»»

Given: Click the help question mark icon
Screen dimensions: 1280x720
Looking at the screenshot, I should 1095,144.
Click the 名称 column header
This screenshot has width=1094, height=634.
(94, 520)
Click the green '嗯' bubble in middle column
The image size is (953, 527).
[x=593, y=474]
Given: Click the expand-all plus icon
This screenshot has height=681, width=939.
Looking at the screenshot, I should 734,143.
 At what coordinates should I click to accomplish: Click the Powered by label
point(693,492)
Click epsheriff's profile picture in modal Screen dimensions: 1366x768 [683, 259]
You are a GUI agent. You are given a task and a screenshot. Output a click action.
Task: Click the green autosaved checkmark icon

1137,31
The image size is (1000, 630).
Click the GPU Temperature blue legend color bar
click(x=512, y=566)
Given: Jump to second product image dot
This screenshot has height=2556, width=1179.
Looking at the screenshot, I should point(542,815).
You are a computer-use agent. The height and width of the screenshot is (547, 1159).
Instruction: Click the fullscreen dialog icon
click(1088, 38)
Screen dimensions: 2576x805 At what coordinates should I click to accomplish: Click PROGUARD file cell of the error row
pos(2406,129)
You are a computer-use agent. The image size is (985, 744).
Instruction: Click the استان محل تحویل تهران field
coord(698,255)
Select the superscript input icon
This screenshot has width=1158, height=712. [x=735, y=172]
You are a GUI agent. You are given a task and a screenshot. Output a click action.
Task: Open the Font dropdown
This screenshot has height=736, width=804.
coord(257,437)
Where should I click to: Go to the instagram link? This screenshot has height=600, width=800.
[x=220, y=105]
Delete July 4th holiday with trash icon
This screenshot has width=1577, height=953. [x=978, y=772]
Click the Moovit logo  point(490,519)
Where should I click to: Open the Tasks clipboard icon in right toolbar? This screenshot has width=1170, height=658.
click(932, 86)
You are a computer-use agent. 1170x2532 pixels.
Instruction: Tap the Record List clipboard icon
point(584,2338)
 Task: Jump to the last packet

««

__PROBLEM DESCRIPTION__
Keep to the lines above, from the first one through the line where "Given: Jump to second product image dot" appears, and copy them exactly.

__WORKED SOLUTION__
Given: Click the help question mark icon
Screen dimensions: 1280x720
Looking at the screenshot, I should 1095,144.
Click the 名称 column header
This screenshot has width=1094, height=634.
(94, 520)
Click the green '嗯' bubble in middle column
The image size is (953, 527).
[x=593, y=474]
Given: Click the expand-all plus icon
This screenshot has height=681, width=939.
Looking at the screenshot, I should 734,143.
 At what coordinates should I click to accomplish: Click the Powered by label
point(693,492)
Click epsheriff's profile picture in modal Screen dimensions: 1366x768 [683, 259]
You are a GUI agent. You are given a task and a screenshot. Output a click action.
Task: Click the green autosaved checkmark icon

1137,31
The image size is (1000, 630).
Click the GPU Temperature blue legend color bar
click(x=512, y=566)
Given: Jump to second product image dot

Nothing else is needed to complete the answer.